Start of Provided entries

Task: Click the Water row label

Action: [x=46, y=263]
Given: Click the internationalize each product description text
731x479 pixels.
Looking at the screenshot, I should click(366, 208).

End of Provided entries

* _Task to carry out_
Return each entry without altering a single word.

* _Task response_
Task: Click the Water row label

Action: [x=46, y=263]
Given: Click the internationalize each product description text
731x479 pixels.
Looking at the screenshot, I should click(366, 208).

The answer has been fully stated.